- [Aim]: Put the lines of the items into a numbered list, starting with the line containing "Viewport: 980px width, 551px" and going on through the end of the items, both ends included. Leave out blank lines and pictures.
-- Start Data to process --
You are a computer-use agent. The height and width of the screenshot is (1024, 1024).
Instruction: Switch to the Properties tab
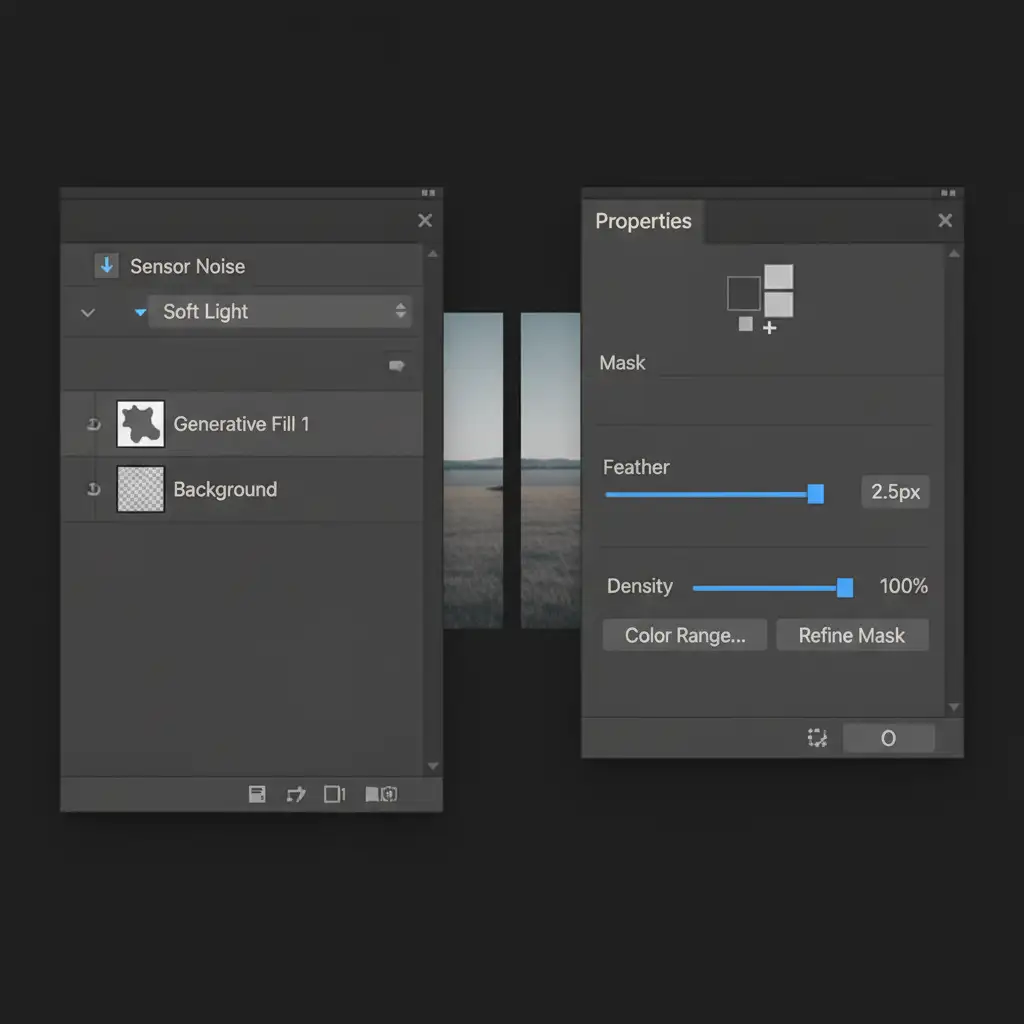click(643, 221)
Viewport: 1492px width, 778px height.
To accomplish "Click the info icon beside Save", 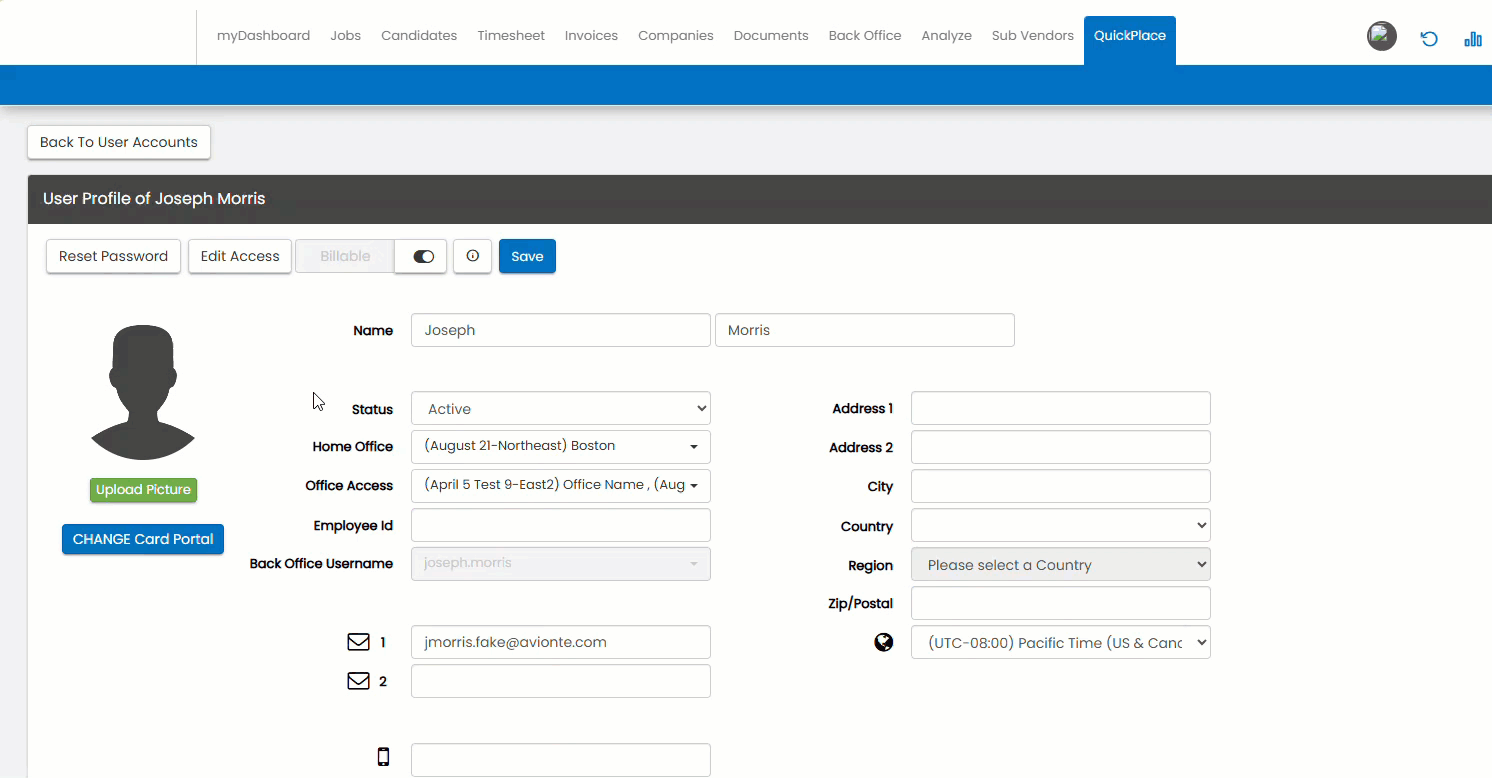I will click(x=473, y=256).
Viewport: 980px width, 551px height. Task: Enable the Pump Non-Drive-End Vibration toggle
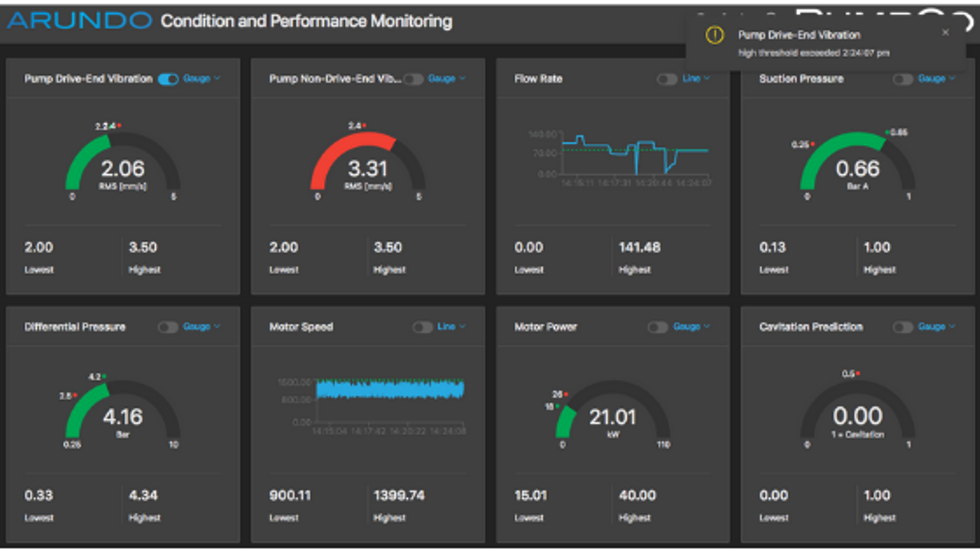413,79
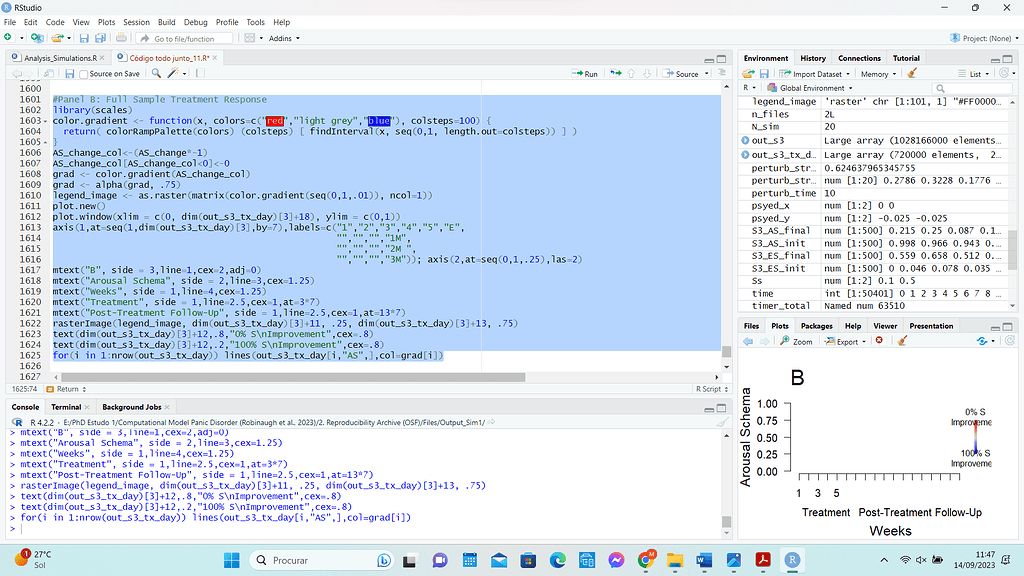This screenshot has height=576, width=1024.
Task: Enable the Source on Save checkbox
Action: click(84, 74)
-- End Data to process --
- [Result for this task]:
1. Viewport: 980px width, 551px height. Task: Enable the Pump Non-Drive-End Vibration toggle
2. 413,79
3. This screenshot has height=576, width=1024.
4. Task: Enable the Source on Save checkbox
5. Action: click(84, 74)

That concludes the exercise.